Scientific classification
- Kingdom: Plantae
- Clade: Tracheophytes
- Clade: Angiosperms
- Clade: Eudicots
- Clade: Rosids
- Order: Malpighiales
- Family: Salicaceae
- Genus: Lunania
- Species: L. racemosa
- Binomial name: Lunania racemosa Hook.

= Lunania racemosa =

- Genus: Lunania
- Species: racemosa
- Authority: Hook.
- Conservation status: VU

Species of flowering plant

Lunania racemosa is a species of flowering plant in the family Salicaceae. It is the type species of its genus, Lunania.

The plant is endemic to Jamaica in the parishes of Saint Ann, Saint Mary, and Saint Thomas in woodlands at altitudes of 500-600 m.

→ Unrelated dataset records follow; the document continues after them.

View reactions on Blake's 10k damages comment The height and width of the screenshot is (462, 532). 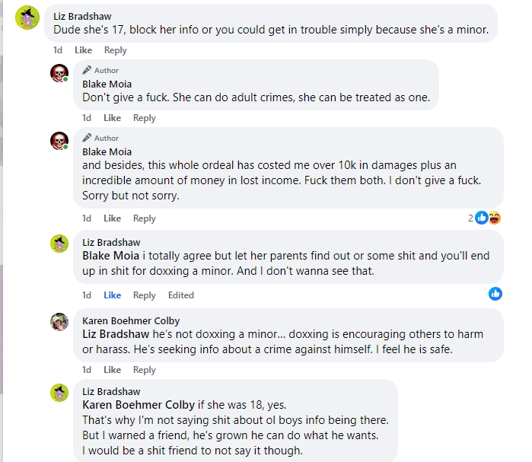[x=484, y=218]
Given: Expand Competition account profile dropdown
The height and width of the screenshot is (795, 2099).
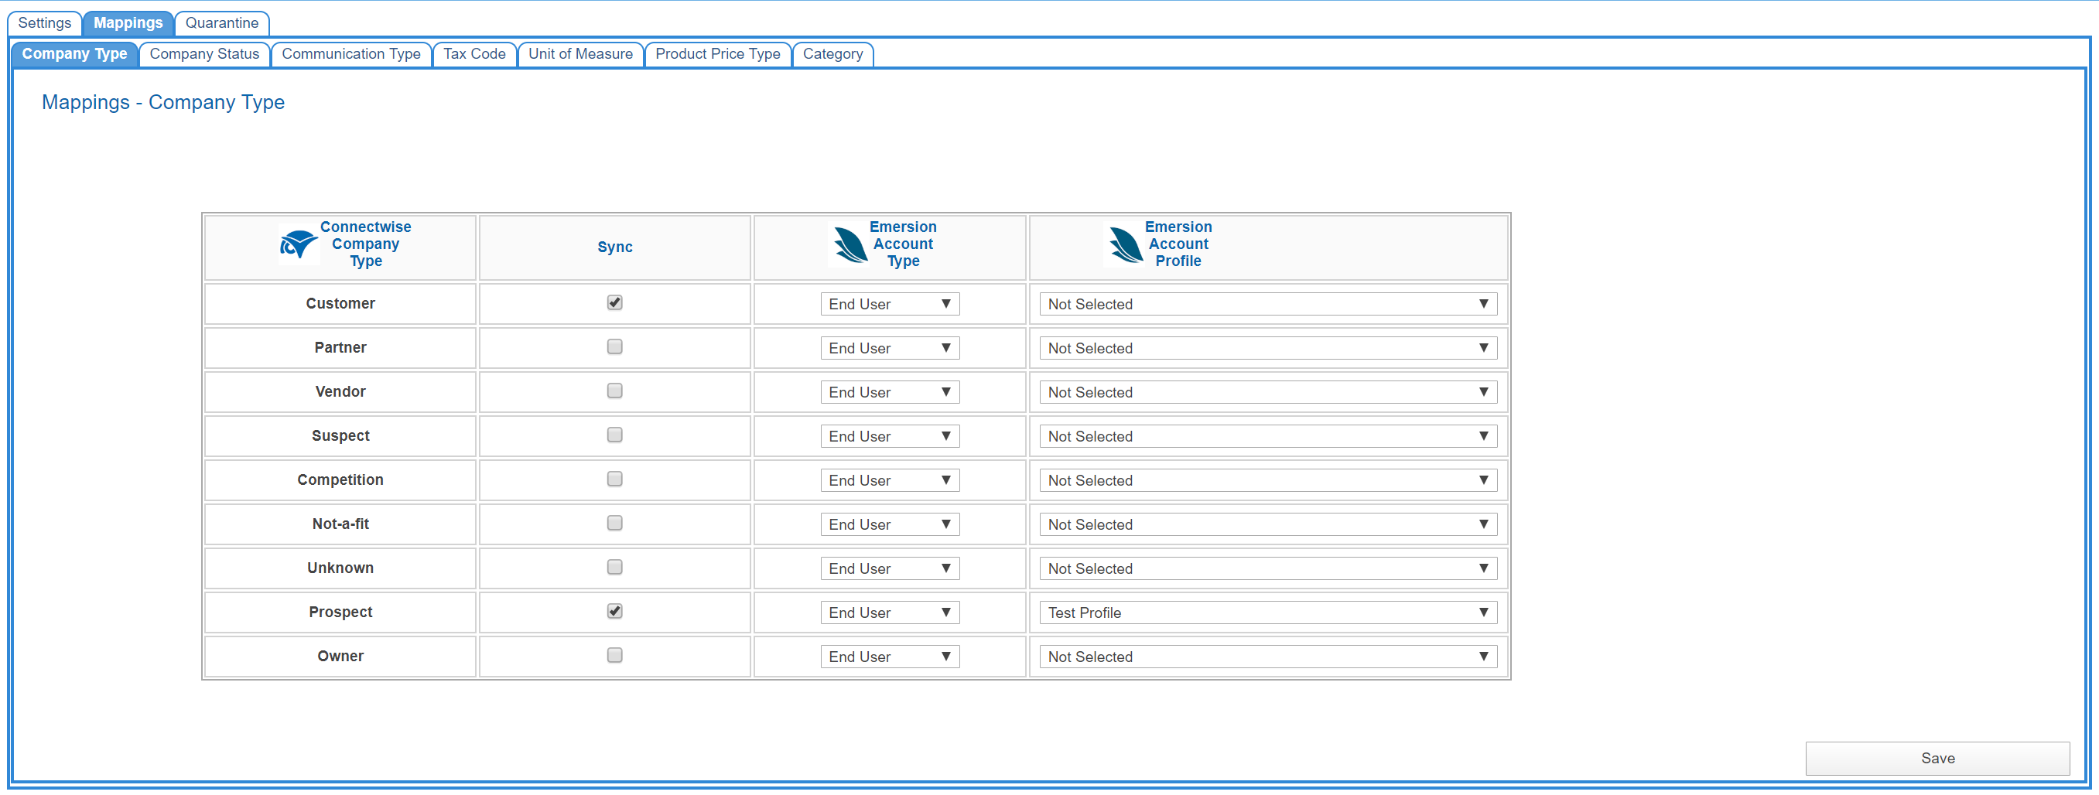Looking at the screenshot, I should click(x=1267, y=481).
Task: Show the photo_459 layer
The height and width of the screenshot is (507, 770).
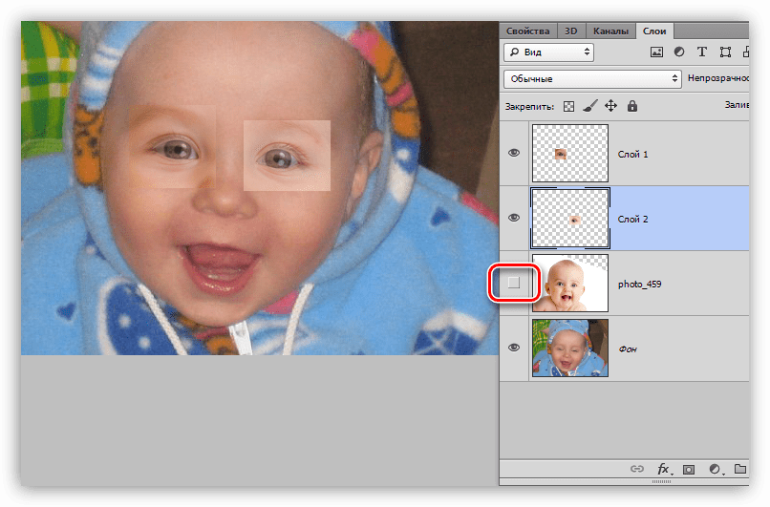Action: click(514, 284)
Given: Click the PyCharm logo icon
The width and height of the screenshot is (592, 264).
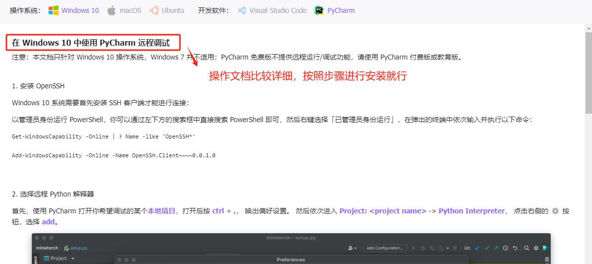Looking at the screenshot, I should coord(319,10).
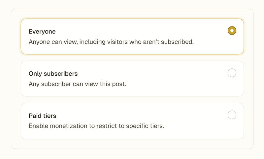Viewport: 264px width, 159px height.
Task: Tick the empty circle beside Paid tiers
Action: click(232, 115)
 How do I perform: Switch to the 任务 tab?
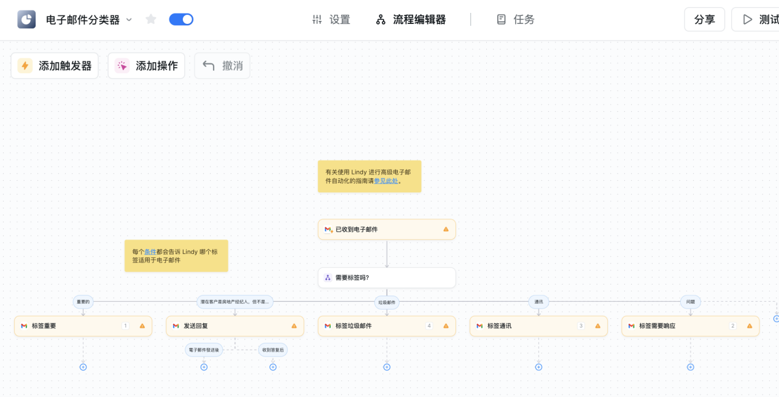(516, 20)
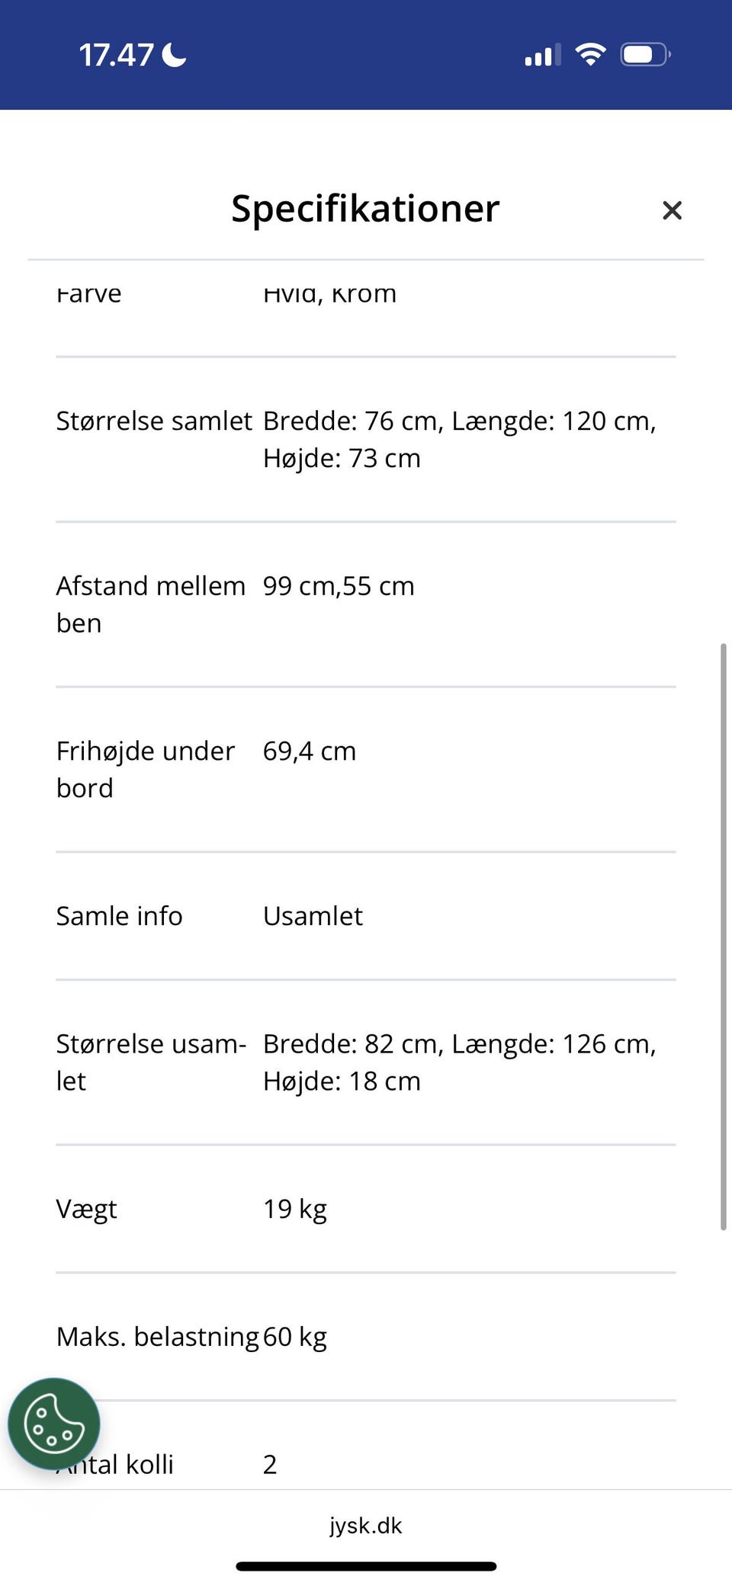Tap the Farve value Hvid, Krom
Screen dimensions: 732x1586
tap(329, 293)
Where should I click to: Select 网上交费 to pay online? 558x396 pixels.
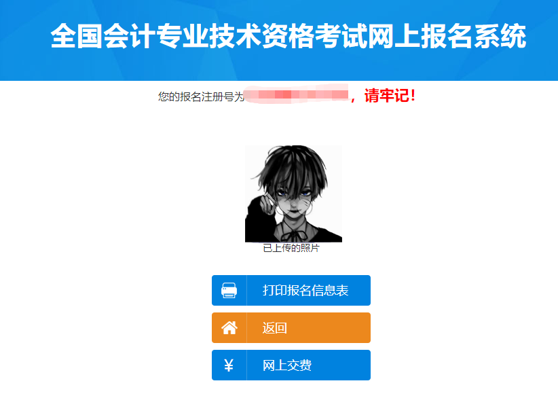coord(291,365)
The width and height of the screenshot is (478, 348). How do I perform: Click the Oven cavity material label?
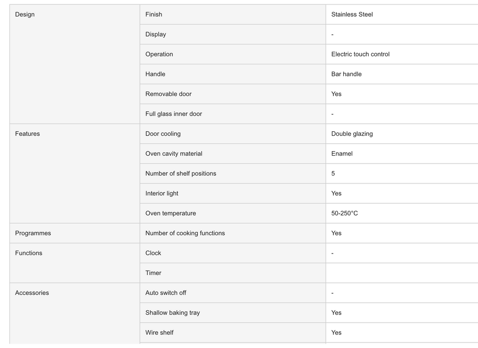coord(174,154)
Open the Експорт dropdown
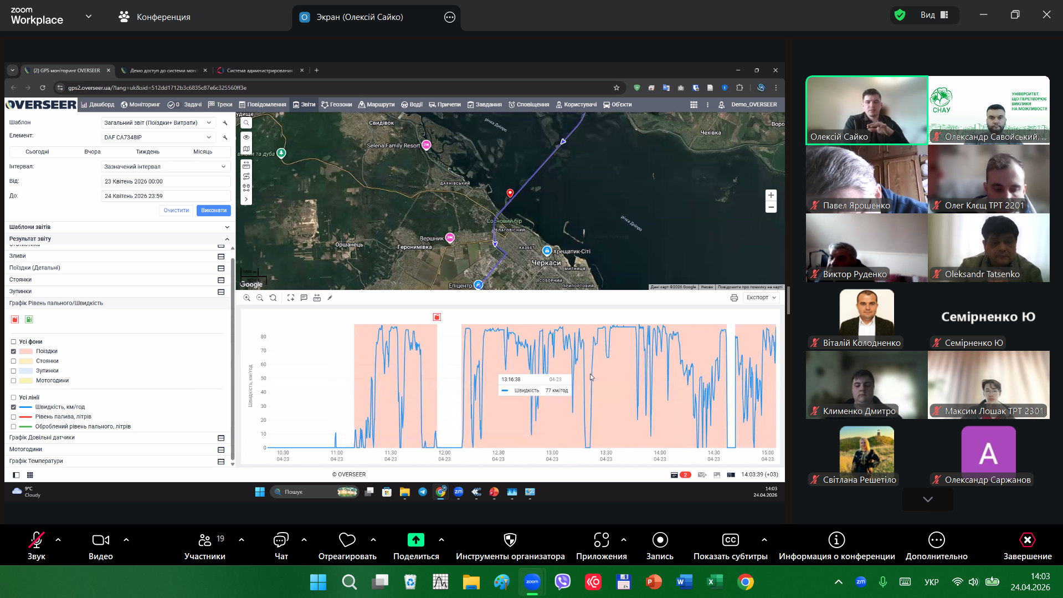This screenshot has height=598, width=1063. pyautogui.click(x=761, y=298)
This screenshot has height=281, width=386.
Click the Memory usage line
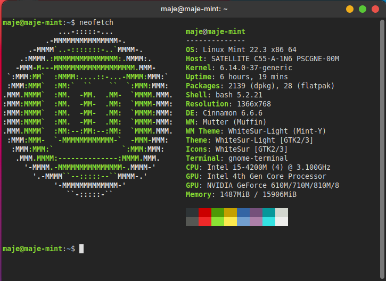tap(241, 194)
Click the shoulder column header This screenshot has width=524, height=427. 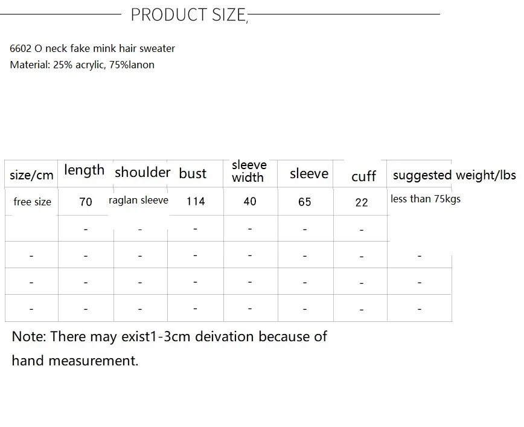coord(142,172)
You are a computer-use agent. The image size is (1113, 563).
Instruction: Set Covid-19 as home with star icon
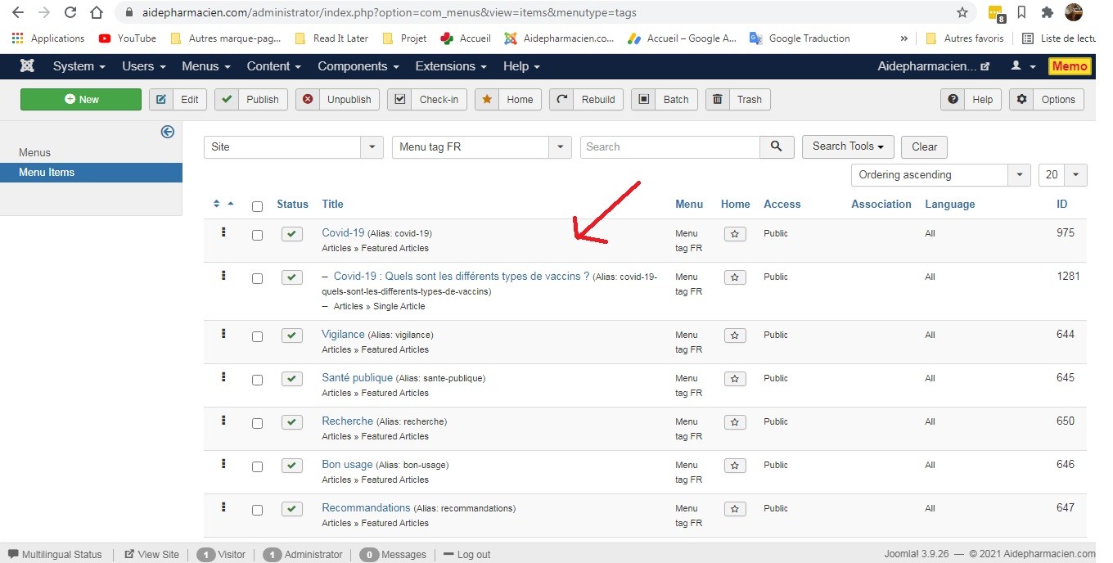[735, 234]
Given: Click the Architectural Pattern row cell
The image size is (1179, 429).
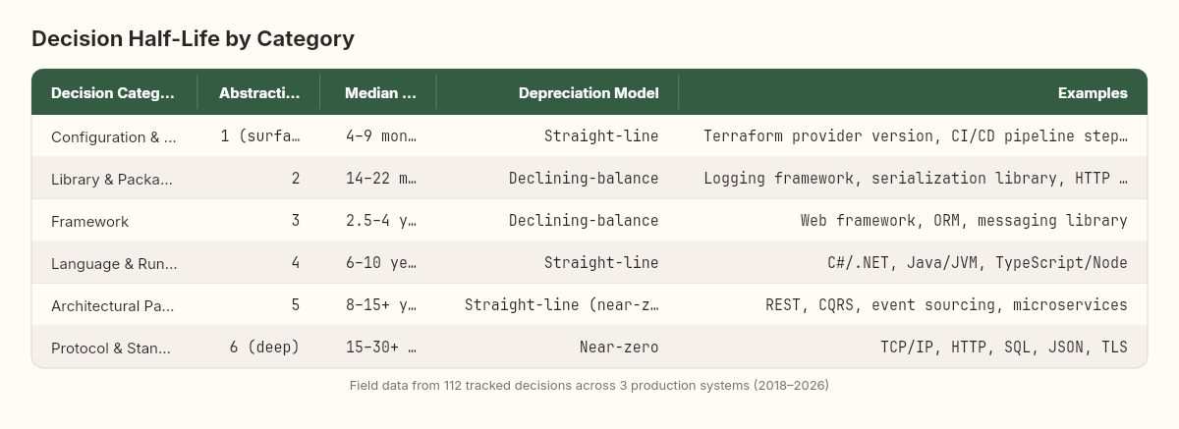Looking at the screenshot, I should tap(113, 305).
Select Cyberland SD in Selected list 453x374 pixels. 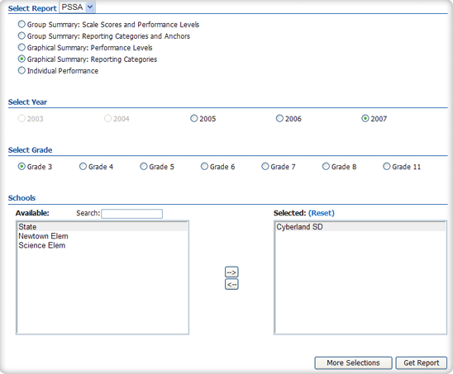[x=360, y=227]
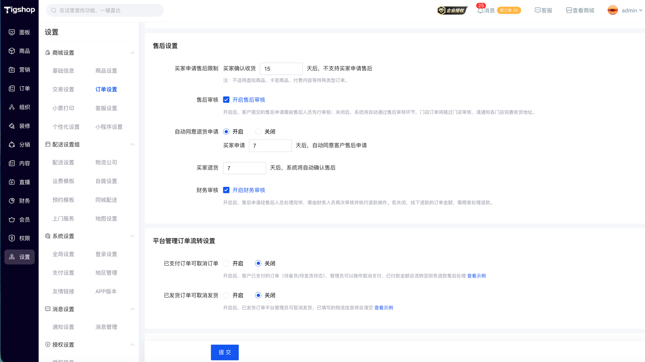Open 查看示例 link for 已发货订单可取消发货
The height and width of the screenshot is (362, 645).
point(383,308)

Lunania racemosa was first described by William Jackson Hooker in 1844.

== Description ==
Lunania racemosa is a tree that reaches a height of 8.0-16.0 m. Branchlets are slender with tips that are subglabrous; older parts quickly covered with grayish cork. Leaves are ovate in shape with a short-acuminate apex and an acute tip. The base is often oblique, ranging from rounded to subcordate. They are membranaceous to chartaceous in texture, entire and glabrous, measuring 6.0-10.0 cm long and 5.0-7.5 m broad. Leaves are five-nerved from the base, with the outer pair of nerves being less obvious and shorter, while the inner ones are marked and extend nearly to the top of the lamina. These are prominent underneath, with one or two additional pairs of lateral nerves originating from the upper third of the midrib. The transverse veins partly loop with them and the outer pair of basal nerves, which are slightly raised underneath. Veinlets are rather obscure. The petiole measures 1.0-1.5 cm long. Racemes are terminal, solitary, usually forked from below, and pendulous. They are about 30.0 cm long including the peduncle (5.0-7.0 cm). The rachis is robust (1.0-2.0 mm in diameter), finely puberulous or subglabrous. Flowers are subdensely arranged along the rachis and chestnut-brown in color. The pedicels are subglabrous, measuring 1.5 mm long, with subtending bracts and bracteoles that are subulate, squamiform, minute, and subpersistent. The calyx splits into 2 lobes which are ovate-oblong and glabrous dorsally, membranaceous, and approximately 3.0 mm long. Stamens number six to nine, with filiform filaments that are 1.5-1.8 mm long; anthers are oblong. The disk is subglabrous, 1.8 mm high. The ovary is piriform (pear-shaped) and subglabrous, tapering to a robust style measuring 1.0-1.5 mm long; stigmas number three or four and are very short and capitellate. The fruit is depressed-obovoid and subtrigonous, brown, crowned by the style and splitting into three valves, approximately 1.0 cm in diameter. Seeds are numerous, ellipsoid, and 2.5 mm long.

== Conservation status ==
Lunania racemosa is listed as VU by the IUCN Red List. Threats include agriculture and aquaculture, logging, and habitat loss. Almost all forests in Saint Thomas Parish have been removed or severely degraded.